Stata The Stata listserver
[Date Prev][Date Next][Thread Prev][Thread Next][Date index][Thread index]

Re: st: R-squared in panel data models


From   [email protected] (William Gould, Stata)
To   [email protected]
Subject   Re: st: R-squared in panel data models
Date   Thu, 15 May 2003 09:33:25 -0500

Ahmed Diesel <[email protected]> asked, 

> Why is R-squared in panel data models always very low (so that everybody is
> happy about an R-squared of 10%)?  I don't find any explanation about that
> in the literature.

Ahmed has asked a very deep question and one deserving of an answer.

The first answer, of course, is what is acceptable depends on your science,
but some people, hearing that answer, may think that means standards are lower
in some sciences than others, so some scientists get away with things that
other scientists couldn't dream of doing.

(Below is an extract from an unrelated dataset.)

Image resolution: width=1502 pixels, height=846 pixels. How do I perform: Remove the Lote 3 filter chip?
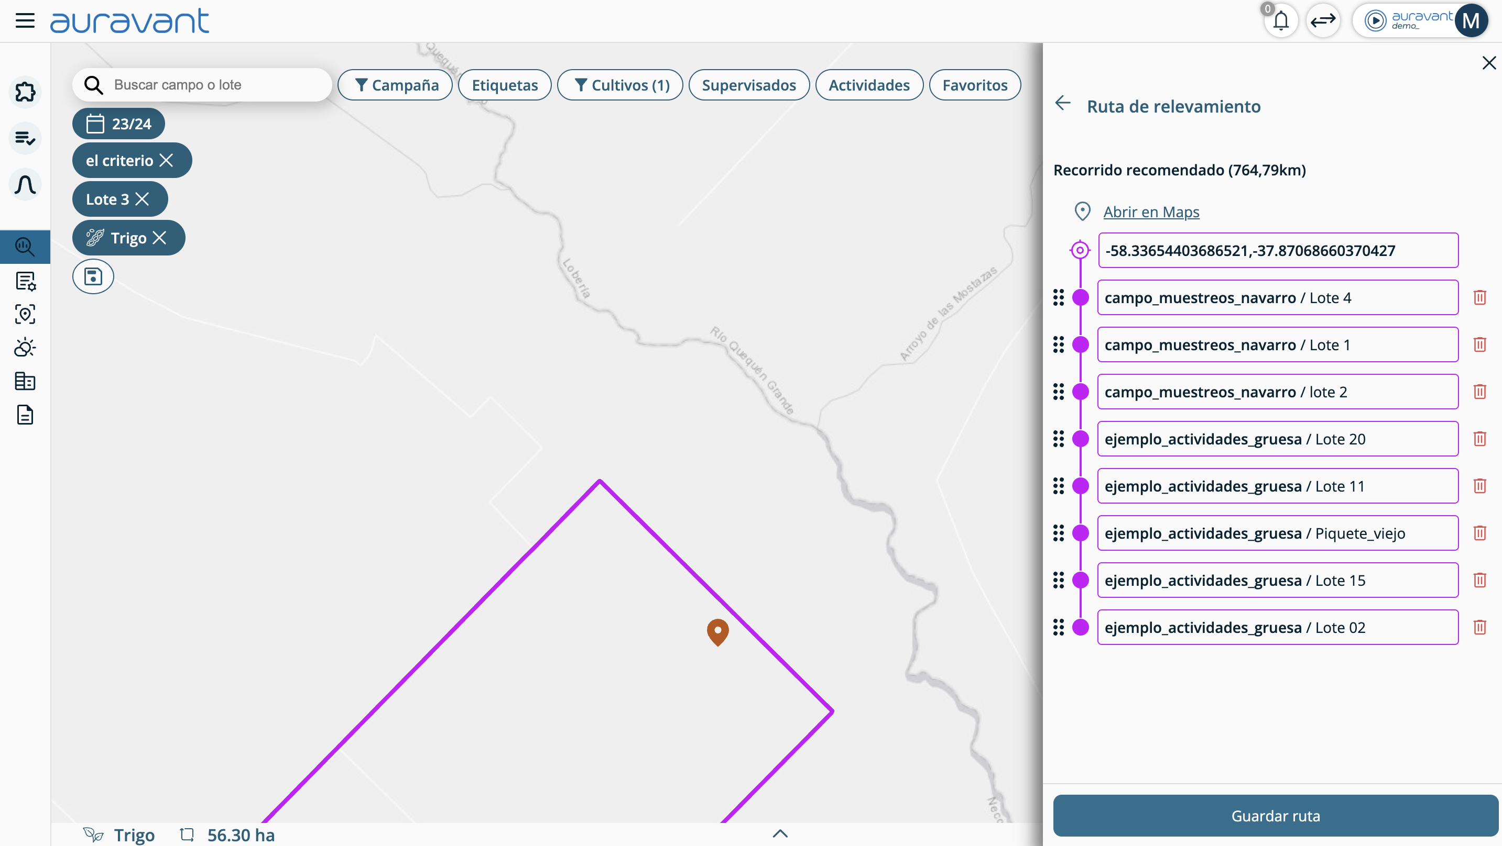(142, 199)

That would be a misinterpreation of the short answer.  For different sciences,
what is acceptable can vary because of the nature of the problem itself.  It
all depends on where the "noise" in the data resides, as I will explain.  In
one science, a result with a "poor" R-squared may in fact contain much more
information than, in another science, a result with an R-squared near one.

I suspect Ahmed is an economist so I am going to answer using an economic 
example.  Well, that's only half the reason.  I was trained as an economist.
Anyway, it is easy enough to recast my answer to other sciences and it is 
rather fun to do that, because what turns out to be important and unimportant 
can change.

The argument below has two parts:

    1.  (Substantive) It should not surprise you that if you compare 
        Ahmed's earnings with his own earnings at different times, you can
        explain much of the variation with a few varables.  If you compare
        Ahmed's earnings to, say, Nick Cox's earnings, those same few
        variables will explain less.

    2.  (Calculation) The R-squared reported with panel-dataset models is 
        cross-sectional like rather than time-series like; it can be compared
        with R-squareds from cross-sectional regressions but cannot, without
        adjustment, be compared to R-squareds from time-series models.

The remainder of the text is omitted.